▶ **How to complete this task**: This exercise calls for copying every line below that holds the word "agent".

▶ **Data to use**:
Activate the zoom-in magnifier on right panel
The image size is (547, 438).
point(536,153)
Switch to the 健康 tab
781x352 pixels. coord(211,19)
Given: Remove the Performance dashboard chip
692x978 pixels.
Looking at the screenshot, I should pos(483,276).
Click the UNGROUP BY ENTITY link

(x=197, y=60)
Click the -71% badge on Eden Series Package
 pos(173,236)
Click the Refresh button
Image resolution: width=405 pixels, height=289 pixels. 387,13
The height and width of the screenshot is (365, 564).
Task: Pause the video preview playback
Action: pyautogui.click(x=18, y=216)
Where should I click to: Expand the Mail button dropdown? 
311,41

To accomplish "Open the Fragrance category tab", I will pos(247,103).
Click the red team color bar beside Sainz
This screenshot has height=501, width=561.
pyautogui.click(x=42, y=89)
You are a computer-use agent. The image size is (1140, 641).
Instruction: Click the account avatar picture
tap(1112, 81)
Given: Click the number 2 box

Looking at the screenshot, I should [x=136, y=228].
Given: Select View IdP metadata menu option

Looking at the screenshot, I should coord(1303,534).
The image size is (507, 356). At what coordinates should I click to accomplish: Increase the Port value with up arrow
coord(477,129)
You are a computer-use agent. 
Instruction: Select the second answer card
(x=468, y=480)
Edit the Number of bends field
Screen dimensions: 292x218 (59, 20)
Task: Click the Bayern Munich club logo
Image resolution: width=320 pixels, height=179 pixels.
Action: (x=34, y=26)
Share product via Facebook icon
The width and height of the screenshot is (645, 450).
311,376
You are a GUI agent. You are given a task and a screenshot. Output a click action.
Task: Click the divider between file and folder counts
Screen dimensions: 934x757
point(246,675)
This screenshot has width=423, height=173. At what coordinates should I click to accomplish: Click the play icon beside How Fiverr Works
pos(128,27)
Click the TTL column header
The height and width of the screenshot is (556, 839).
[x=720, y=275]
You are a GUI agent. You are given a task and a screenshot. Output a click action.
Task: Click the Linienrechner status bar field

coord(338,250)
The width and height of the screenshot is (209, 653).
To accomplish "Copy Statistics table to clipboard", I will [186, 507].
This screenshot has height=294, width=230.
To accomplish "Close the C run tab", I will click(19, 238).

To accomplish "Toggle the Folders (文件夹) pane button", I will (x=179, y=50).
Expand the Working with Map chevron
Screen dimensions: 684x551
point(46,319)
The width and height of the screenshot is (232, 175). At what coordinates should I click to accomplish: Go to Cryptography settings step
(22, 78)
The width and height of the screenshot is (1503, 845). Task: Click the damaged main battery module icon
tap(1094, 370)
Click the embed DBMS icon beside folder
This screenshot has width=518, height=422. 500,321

▶ **Output below**:
You are a computer-use agent. The image size is (1140, 641).
You are a computer-use agent. 
You are a GUI agent. You are given a task and a screenshot. Output a click action.
You are a GUI agent. You are given a task and a screenshot. Output a click action.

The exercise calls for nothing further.